Following the cheerleading from the usual Republican mouthpieces including the National Review, Commentary and the Wall Street Journal, Yoo took a victory lap Wednesday, stepping over the broken bodies of American prisoners and shattered national honor. Rewriting both the history of the OPR report and its conclusions, Yoo crowed:
Barack Obama may not realize it, but I may have just helped save his presidency. How? By winning a drawn-out fight to protect his powers as commander in chief to wage war and keep Americans safe… Without a vigorous commander-in-chief power at his disposal, Mr. Obama will struggle to win any of these victories. But that is where OPR, playing a junior varsity CIA, wanted to lead us. Ending the Justice Department’s ethics witch hunt not only brought an unjust persecution to an end, but it protects the president’s constitutional ability to fight the enemies that threaten our nation today.
Jon also links to Glenn Greenwald’s Monday post — which I had not seen before — on the way the right has been misrepresenting David Margolis’ report on the Office of Professional Responsibility’s recommendation (emphasis is Glenn’s):
… At National Review, Bill Burck and Dana Perino so thoroughly mislead their readers about the DOJ report — rejecting the findings of the Office of Professional Responsibility (OPR) of ethical misconduct against John Yoo and Jay Bybee — that it’s hard to know where to begin. …
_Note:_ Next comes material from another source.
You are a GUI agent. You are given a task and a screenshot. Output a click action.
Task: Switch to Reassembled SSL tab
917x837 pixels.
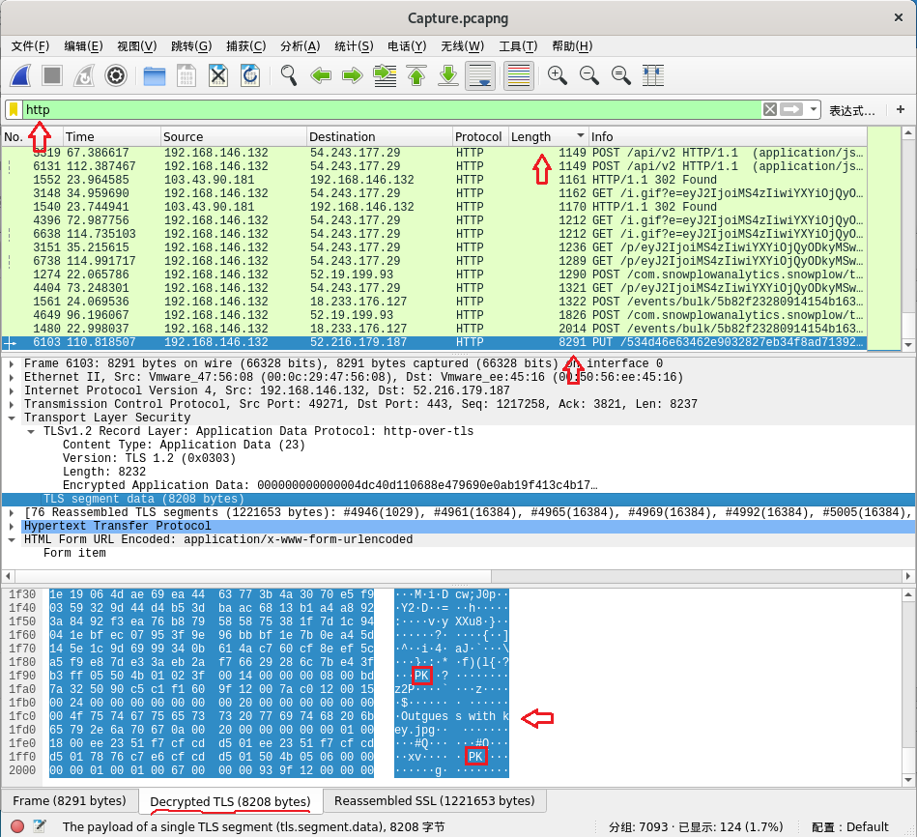coord(432,801)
Perhaps the most deceitful claim is this one:
So, in one corner we have a legal all-star team of Mukasey, Filip, Estrada, Mahoney, Goldsmith [all right-wing Bush lawyers], and Margolis. In the other corner, we have OPR operating far outside its comfort zone and area of expertise. This shouldn’t have been close — and it wasn’t, on the merits.
Compare that to what Margolis actually said (p. 67):
For all of the above reasons, I am not prepared to conclude that the circumstantial evidence much of which is contradicted by the witness testimony regarding Yoo’s efforts establishes by a preponderance of the evidence that Yoo intentionally or recklessly provided misleading advice to his client. It is a close question. I would be remiss in not observing, however, that these memoranda represent an unfortunate chapter in the history of the Office of Legal Counsel. While I have declined to adopt OPR’s finding of misconduct, I fear that John Yoo’s loyalty to his own ideology and convictions clouded his view of his obligation to his client and led him to adopt opinions that reflected his own extreme, albeit sincerely held, views of executive power while speaking for an institutional client.
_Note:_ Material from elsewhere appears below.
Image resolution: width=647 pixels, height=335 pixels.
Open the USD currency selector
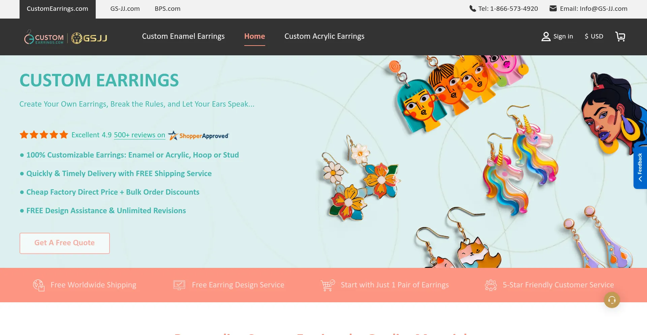coord(594,36)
Just think about that for a minute. Margolis said that whether Yoo “intentionally or recklessly provided misleading advice to his client” when authorizing torture — about the most serious accusation one can make against a lawyer, as it means he deliberately made false statements about the law — “is a close question.” That’s the precise opposite of what Burck and Perino told National Review readers about Margolis’ conclusion (“This shouldn’t have been close — and it wasn’t, on the merits”).
Yoo’s mea magnifico is titled “My Gift to the Obama Presidency,” and is here if anyone has the stomach to read it.